*Exercise directions*. In the entries below, go to the line containing "The width and height of the screenshot is (720, 688)." and repeat it along with every later line, exactly.

*Data entries*.
__________

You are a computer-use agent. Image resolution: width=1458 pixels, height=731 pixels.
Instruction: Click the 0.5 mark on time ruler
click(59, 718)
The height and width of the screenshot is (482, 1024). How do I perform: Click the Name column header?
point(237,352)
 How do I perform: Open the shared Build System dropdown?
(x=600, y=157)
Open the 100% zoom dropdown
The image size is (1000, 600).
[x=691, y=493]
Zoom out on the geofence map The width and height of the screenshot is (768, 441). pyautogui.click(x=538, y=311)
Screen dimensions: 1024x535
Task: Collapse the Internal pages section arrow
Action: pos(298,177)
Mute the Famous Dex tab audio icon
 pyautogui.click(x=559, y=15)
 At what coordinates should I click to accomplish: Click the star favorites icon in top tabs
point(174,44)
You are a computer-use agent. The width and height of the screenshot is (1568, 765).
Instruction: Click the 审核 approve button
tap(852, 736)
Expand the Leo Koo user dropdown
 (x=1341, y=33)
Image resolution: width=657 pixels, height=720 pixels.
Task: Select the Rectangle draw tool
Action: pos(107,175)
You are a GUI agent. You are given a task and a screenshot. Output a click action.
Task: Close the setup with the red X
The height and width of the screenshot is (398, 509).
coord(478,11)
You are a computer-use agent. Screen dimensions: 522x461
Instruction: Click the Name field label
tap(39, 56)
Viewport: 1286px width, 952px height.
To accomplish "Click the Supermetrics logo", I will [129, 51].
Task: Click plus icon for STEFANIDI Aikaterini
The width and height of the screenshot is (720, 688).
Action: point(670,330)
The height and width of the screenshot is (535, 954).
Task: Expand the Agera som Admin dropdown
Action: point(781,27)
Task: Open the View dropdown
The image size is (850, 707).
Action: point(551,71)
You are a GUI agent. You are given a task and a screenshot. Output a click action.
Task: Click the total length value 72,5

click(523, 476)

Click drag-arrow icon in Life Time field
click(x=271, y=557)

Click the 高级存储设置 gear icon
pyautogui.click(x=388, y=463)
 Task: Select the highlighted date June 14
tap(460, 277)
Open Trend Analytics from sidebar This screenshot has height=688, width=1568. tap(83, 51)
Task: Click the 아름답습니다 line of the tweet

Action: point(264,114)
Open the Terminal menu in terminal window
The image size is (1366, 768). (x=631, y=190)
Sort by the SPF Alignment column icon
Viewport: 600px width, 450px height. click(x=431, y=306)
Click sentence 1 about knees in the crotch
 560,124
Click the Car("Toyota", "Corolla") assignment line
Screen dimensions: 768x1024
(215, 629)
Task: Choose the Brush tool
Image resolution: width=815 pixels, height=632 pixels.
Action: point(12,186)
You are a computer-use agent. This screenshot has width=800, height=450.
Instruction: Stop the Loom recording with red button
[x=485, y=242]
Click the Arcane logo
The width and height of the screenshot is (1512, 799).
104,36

__________

*Answer box*.
The width and height of the screenshot is (720, 688).
Action: point(670,330)
The height and width of the screenshot is (535, 954).
Task: Expand the Agera som Admin dropdown
Action: point(781,27)
Task: Open the View dropdown
The image size is (850, 707).
Action: point(551,71)
You are a GUI agent. You are given a task and a screenshot. Output a click action.
Task: Click the total length value 72,5

click(523, 476)

Click drag-arrow icon in Life Time field
click(x=271, y=557)

Click the 高级存储设置 gear icon
pyautogui.click(x=388, y=463)
 Task: Select the highlighted date June 14
tap(460, 277)
Open Trend Analytics from sidebar This screenshot has height=688, width=1568. tap(83, 51)
Task: Click the 아름답습니다 line of the tweet

Action: point(264,114)
Open the Terminal menu in terminal window
The image size is (1366, 768). (x=631, y=190)
Sort by the SPF Alignment column icon
Viewport: 600px width, 450px height. click(x=431, y=306)
Click sentence 1 about knees in the crotch
 560,124
Click the Car("Toyota", "Corolla") assignment line
Screen dimensions: 768x1024
(215, 629)
Task: Choose the Brush tool
Image resolution: width=815 pixels, height=632 pixels.
Action: point(12,186)
You are a computer-use agent. This screenshot has width=800, height=450.
Instruction: Stop the Loom recording with red button
[x=485, y=242]
Click the Arcane logo
The width and height of the screenshot is (1512, 799).
104,36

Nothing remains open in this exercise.